The ongoing price war continues between crude oil producers, as the Organization of the Petroleum Exporting Countries (OPEC) maintains its Saudi Arabia-led policies to maintain high oil output, contributing to a glut that has brought prices to record lows. This same strategy that aims to crowd out non-OPEC oil producers (particularly Russia and American shale oil companies), however, has placed OPEC economies under considerable pressure of their own. Nonetheless, Saudi Arabia believes it can weather its own storm. Despite prices now reaching an 11-year low of under $34 per barrel, Saudi Oil Minister Ali Naimi said the oil policy would continue—even if prices reach $20 per barrel.
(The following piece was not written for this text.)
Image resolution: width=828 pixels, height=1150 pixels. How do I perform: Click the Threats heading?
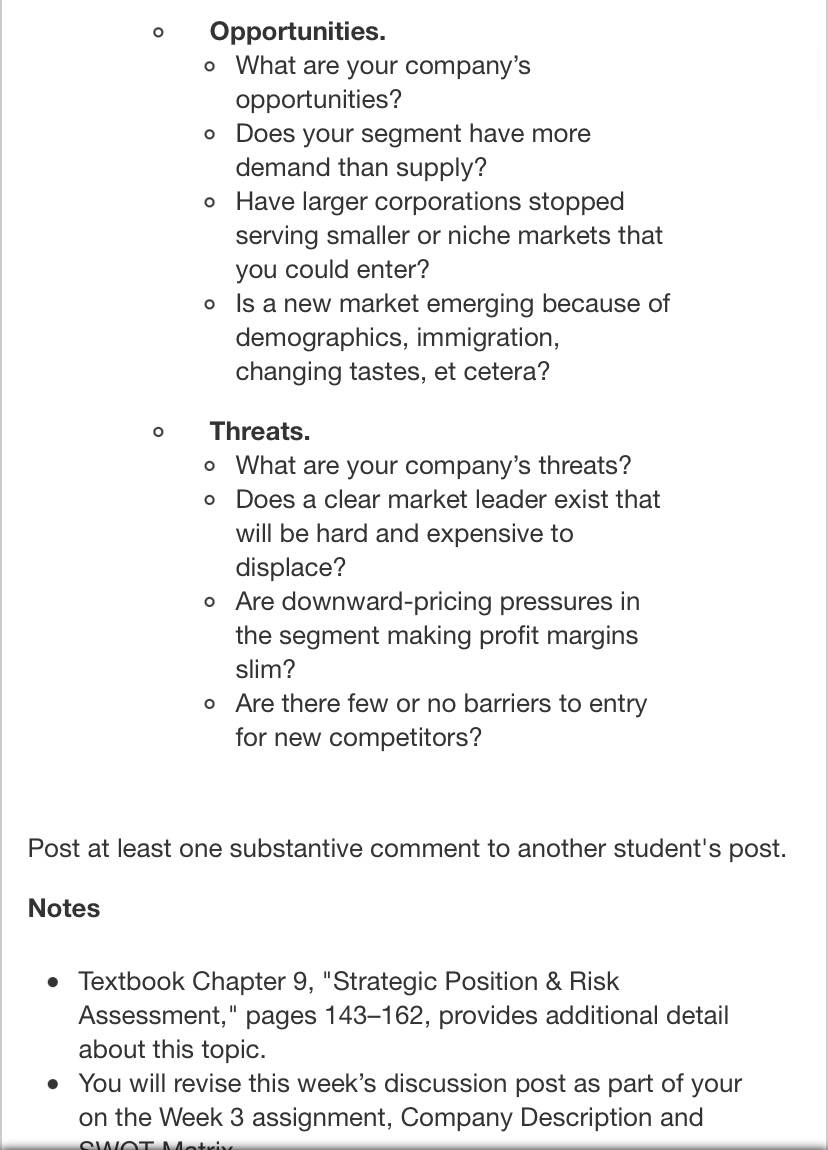pyautogui.click(x=260, y=431)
Although the International Energy Agency (IEA) cites Saudi Arabia’s dramatic increase in market share after the policy shift, it set the course for serious repercussions that cannot be neglected.

The Saudi policy to defend its market share rather than maintain high prices won out in OPEC’s November 2014 summit, but the reasons for it were at least partly political. Discussions over a possible deal with Iran, the Kingdom’s regional rival, over its nuclear program had reached a critical point. Oil became an expression of Saudi anger toward the US approach to the region that Gulf states had come to see as abandoning traditional allies for their rivals. Russia had not yet engaged in the Syrian war, but its military and financial support for the Assad regime Riyadh enough reason punish Moscow and exert pressure on an already troubled Russian economy.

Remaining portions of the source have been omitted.